This clearly shows the spiritual significance of a name to the Jews during the ancient time. Let us examine the spiritual significance of an Akan name; names like Donkoh, Kaya, Adakaasa and Ababio are given to children who die during child birth or shortly after child birth and are believed to have been reborn into the same family.

However, there has been a decline in the use of the Akan names and still others who use it blend it with foreign names like ‘John’,’peter’ etc and this is due to Cultural, Religious, and psychological colonialism which is commonly known in our local circles as ‘Modernisation’. The first European nation to reach the shores of Gold coast in 1471 was the Portuguese and last of them to leave Gold Coast after its independence in 1957 was The Great Britain and therefore colonisation of area occupied by the Akan started in the 15th century and ended in the 20th century. Slavery begun in the 1400’s and ended in 1800’s (about 400 years) and during those period, Akans were forced to accept foreign cultures and religion, i.e. dressing and most importantly European names.

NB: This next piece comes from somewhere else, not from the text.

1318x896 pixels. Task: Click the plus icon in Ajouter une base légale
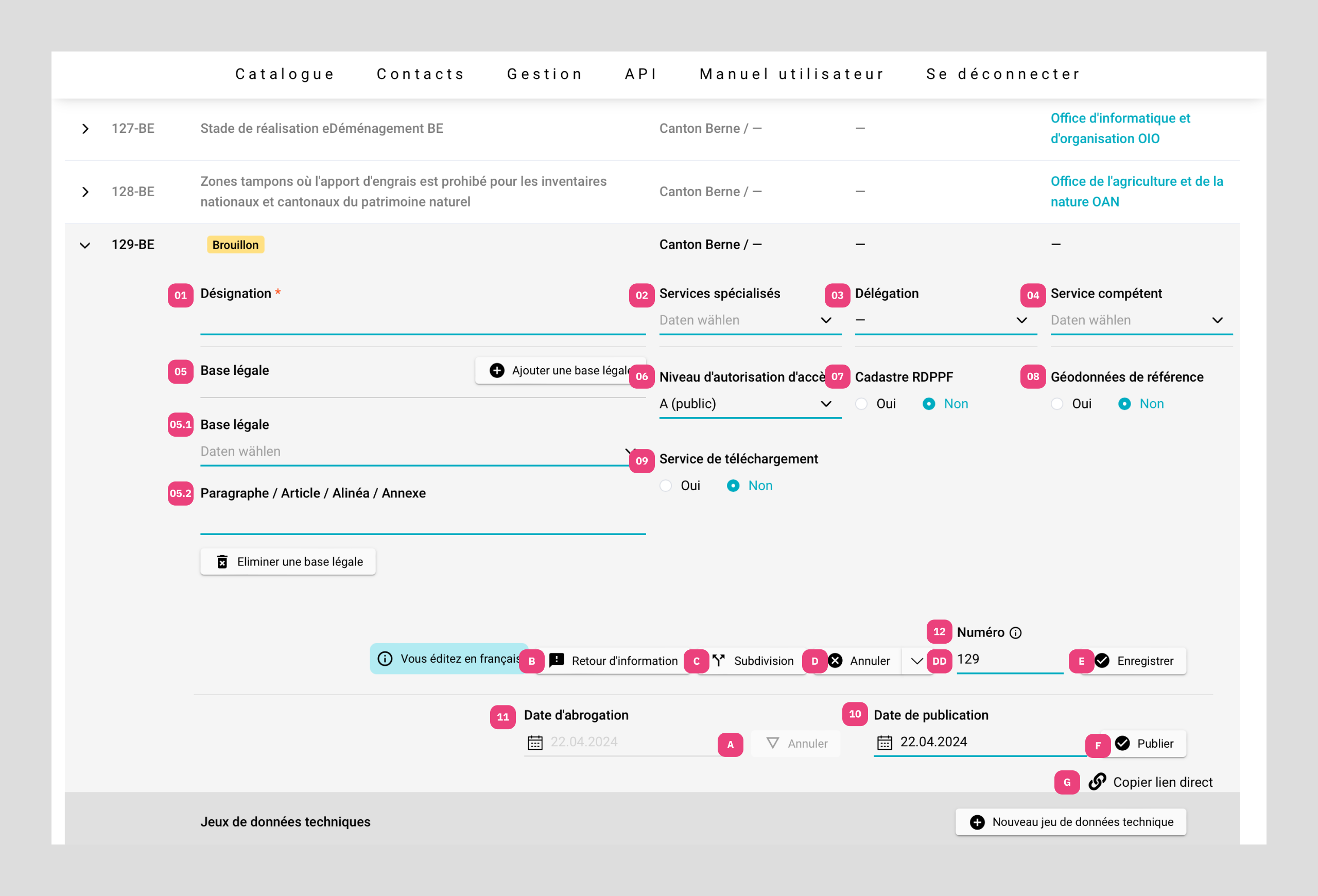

Christian names like John, Paul, peter and the rest became the common names following the acceptance of Christianity by the Akans whiles names like Kojo, Osei, and Nana declined greatly and this is what I call ‘identity theft’. The worst of it is that our forebearers accepted these names without knowing it meaning and negative implications. Why not use Akan names like ‘Yeremiah’ (Jeremiah), ‘yona’ (Jonah), ‘josua’ (Joshua) , ‘yohane’ (John) ? Akans now consider their indigenous names as ‘outmoded’ and ‘local’ and foreign ones as ‘modern’ and therefore began to transform their names into so called ‘modernised’ ones i.e. ‘Bosompim’ became ‘Bosomfield’ and ‘Dua’ became ‘Woode’, what a clear ‘Mental slavery’!.

Akans now see their indigenous names as inferior to the foreign ones and this explain why Akans now see themselves inferior to the Europeans. We now see everything from the Europeans as ‘modernisation’ and ours as ‘ancient’ and if Akans continue these absurd practices, then their identity will be erased sooner than later.

Finally, if Akans want to prosper in freedom, then they should re-use their indigenous names, the names that brought up powerful people like Yaa Asantewaa, Okomfo Anokye, Obiri Yeboah and Asebu Amenfi.